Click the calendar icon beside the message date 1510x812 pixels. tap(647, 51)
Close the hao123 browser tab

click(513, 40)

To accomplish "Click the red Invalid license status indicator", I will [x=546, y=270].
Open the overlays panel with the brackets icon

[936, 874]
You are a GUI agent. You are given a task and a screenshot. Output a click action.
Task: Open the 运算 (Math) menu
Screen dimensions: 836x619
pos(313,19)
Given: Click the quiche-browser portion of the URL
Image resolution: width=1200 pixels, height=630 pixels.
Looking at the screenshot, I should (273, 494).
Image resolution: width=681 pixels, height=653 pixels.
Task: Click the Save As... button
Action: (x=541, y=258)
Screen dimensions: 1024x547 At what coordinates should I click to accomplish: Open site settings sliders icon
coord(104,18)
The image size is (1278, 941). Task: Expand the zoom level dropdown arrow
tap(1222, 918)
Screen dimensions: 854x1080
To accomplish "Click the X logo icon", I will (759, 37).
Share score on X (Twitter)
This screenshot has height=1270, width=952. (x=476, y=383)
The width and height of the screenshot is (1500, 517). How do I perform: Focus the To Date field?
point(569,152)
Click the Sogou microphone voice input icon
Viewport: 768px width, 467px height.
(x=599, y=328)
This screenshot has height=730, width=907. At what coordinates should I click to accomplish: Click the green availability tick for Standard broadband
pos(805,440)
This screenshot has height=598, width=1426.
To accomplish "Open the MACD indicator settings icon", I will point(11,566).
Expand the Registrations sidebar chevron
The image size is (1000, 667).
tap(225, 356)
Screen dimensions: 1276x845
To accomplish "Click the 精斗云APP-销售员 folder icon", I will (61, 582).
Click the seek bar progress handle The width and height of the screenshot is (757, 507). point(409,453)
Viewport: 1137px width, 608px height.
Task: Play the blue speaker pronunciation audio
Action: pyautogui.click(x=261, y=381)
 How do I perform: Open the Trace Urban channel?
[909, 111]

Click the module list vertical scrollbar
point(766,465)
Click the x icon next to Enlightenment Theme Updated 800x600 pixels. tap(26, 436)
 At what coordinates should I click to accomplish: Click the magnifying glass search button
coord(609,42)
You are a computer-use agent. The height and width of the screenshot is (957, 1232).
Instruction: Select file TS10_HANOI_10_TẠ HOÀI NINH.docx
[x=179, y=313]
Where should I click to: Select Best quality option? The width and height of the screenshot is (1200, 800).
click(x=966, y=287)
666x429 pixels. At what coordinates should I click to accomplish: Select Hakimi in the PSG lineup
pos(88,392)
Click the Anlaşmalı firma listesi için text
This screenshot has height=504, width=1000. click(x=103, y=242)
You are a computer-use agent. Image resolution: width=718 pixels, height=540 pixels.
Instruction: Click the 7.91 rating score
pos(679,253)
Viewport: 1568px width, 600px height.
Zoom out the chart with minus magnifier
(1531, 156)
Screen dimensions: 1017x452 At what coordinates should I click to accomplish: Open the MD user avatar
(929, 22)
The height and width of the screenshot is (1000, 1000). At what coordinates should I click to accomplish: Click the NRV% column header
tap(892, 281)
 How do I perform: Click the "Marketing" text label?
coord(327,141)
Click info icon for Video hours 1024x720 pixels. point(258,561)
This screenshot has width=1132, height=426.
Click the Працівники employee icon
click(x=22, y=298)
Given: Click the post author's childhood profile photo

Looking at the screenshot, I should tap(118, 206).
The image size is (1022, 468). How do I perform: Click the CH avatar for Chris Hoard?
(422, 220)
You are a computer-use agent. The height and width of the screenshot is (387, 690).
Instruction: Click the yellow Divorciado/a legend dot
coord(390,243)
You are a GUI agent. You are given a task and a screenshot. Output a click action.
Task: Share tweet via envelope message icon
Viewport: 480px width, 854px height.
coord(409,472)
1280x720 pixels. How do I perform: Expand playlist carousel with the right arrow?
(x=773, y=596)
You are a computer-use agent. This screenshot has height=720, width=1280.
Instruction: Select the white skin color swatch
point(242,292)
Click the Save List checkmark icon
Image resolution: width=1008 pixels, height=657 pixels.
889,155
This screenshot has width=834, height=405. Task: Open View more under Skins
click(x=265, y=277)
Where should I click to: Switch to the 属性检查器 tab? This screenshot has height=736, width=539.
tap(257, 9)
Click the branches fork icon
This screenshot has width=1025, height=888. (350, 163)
-------
(Assigned task)
Using the word "agent" as the filter, copy each matching line from the material.

(Task output)
You are a GUI agent. You are given a task and a screenshot. Output a click action.
You are a computer-use agent. The height and width of the screenshot is (957, 1232).
You are a computer-use agent. Image resolution: width=718 pixels, height=540 pixels.
You are a computer-use agent. The height and width of the screenshot is (387, 690).
You are a GUI agent. You are given a task and a screenshot. Output a click action.
You are a computer-use agent. This screenshot has height=720, width=1280.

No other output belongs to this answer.